Our U.S. Government lost track of her wealth and much held in trust from countless other tribal people. Her family still waits for restitution, for things to be made right. But just like the land and our Tar Creek, we all wait for it all to be made right.
Lead and zinc left towns subject to cave-in. It left children lead poisoned and still being poisoned from that toxic waste. The continued hunt for oil and gas in this state through hydraulic fracturing (fracking) and the wastewater injection wells are causing earthquakes and damages to get the last dregs of fossil fuels before we all have to turn to those alternative energy sources. They had come to America to learn more about alternative fuels and our fossil fuels and mining. What we tried to show them was the other side of extraction, that industry and developers would not.
Extraction brought jobs and for some great wealth, but the remains of wasted land is left for those who follow. And ultimately will cost as much to clean up as was made. Damages done to the environment and to human health are the costs not yet calculated.

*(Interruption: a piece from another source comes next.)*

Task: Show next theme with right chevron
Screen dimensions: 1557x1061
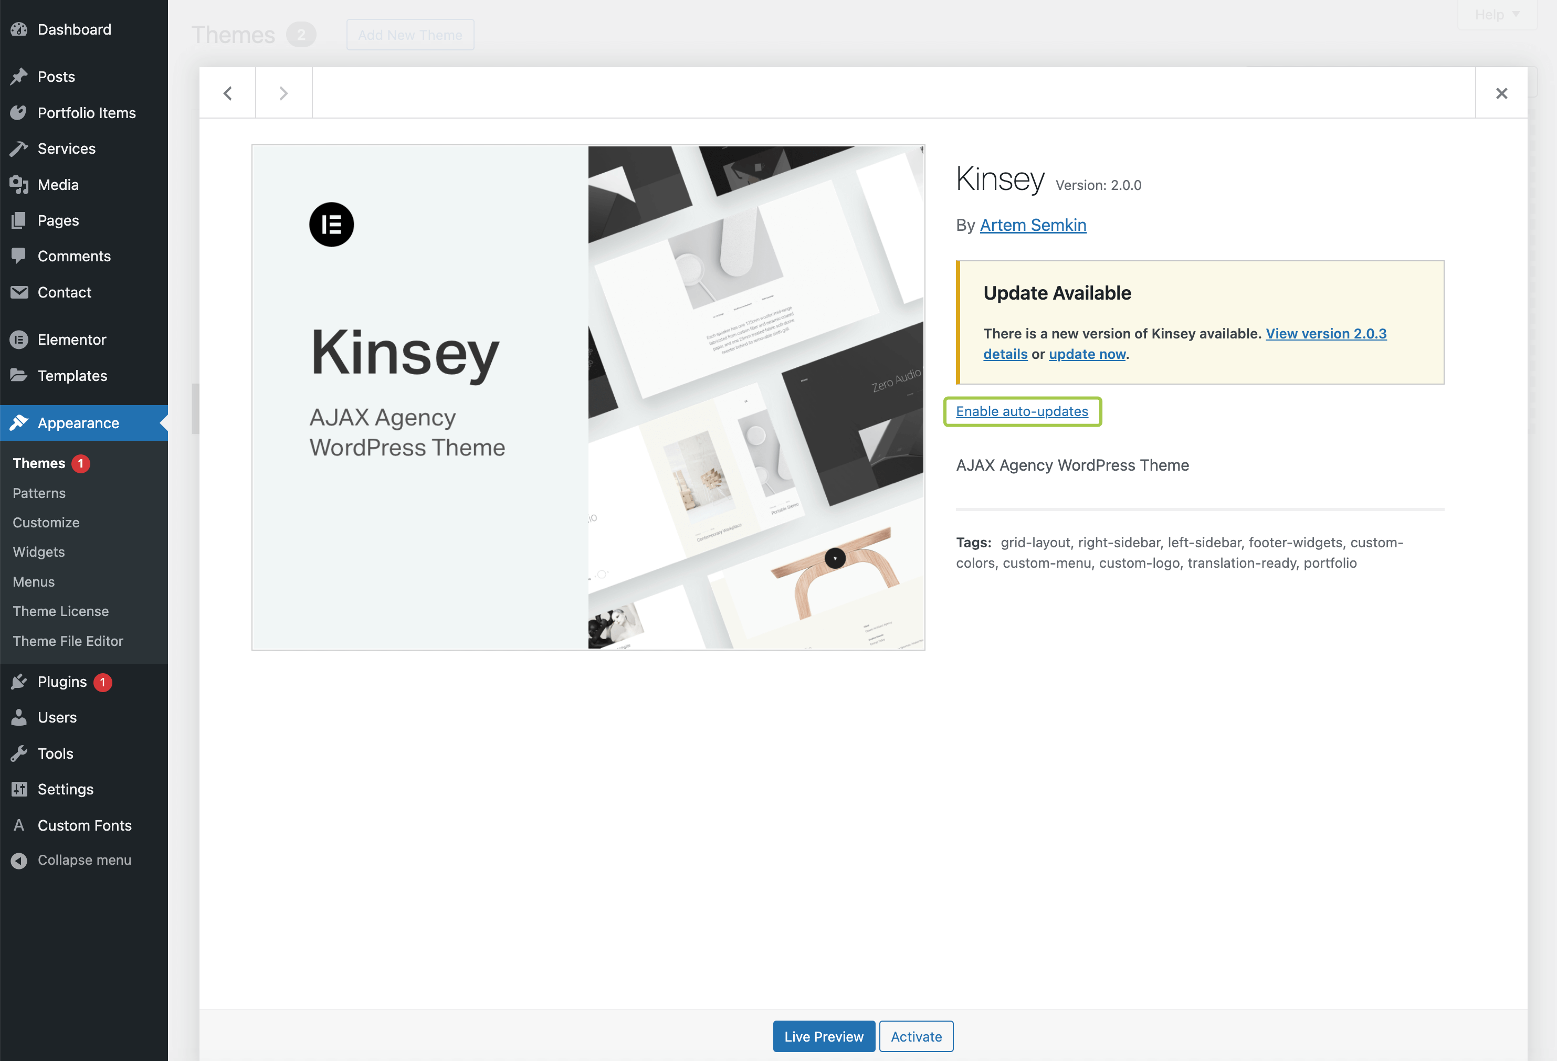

A day later 1Million Cups, Miami OK learned about our Door Mat effort. We have funding for 40 door mats for homes, but would like to make sure every home had one. Door mats? They were created to let you walk all over them. And by doing so, remove dirt or what comes with it. Door mats protect human health by being that border crossing from outside to inside. Tracked in dirt gets pulverized and particles get smaller and are more easily inhaled or ingested by us and our children.
That evening I walked around our block to invite all our neighbors to enjoy our first ever fundraiser at our June Garden Party. Walking up our ramp, reflecting on our global visitors' concern about our dust and anticipating the rest of the Garden Parties every third Thursday through September, as our garden grows so will the parties and the food we offer. On that walk around the block, it was pleasing to see many neighbors already have mats! We hadn't thought to hope that people could buy their own! Or as I suggested at the 1Million Cups, we offer all new neighbors a door mat AND a pie like the ones made specially by Jordan Barlow. Who wouldn't love a pie? and who doesn't need a mat? Think Global, Act Local.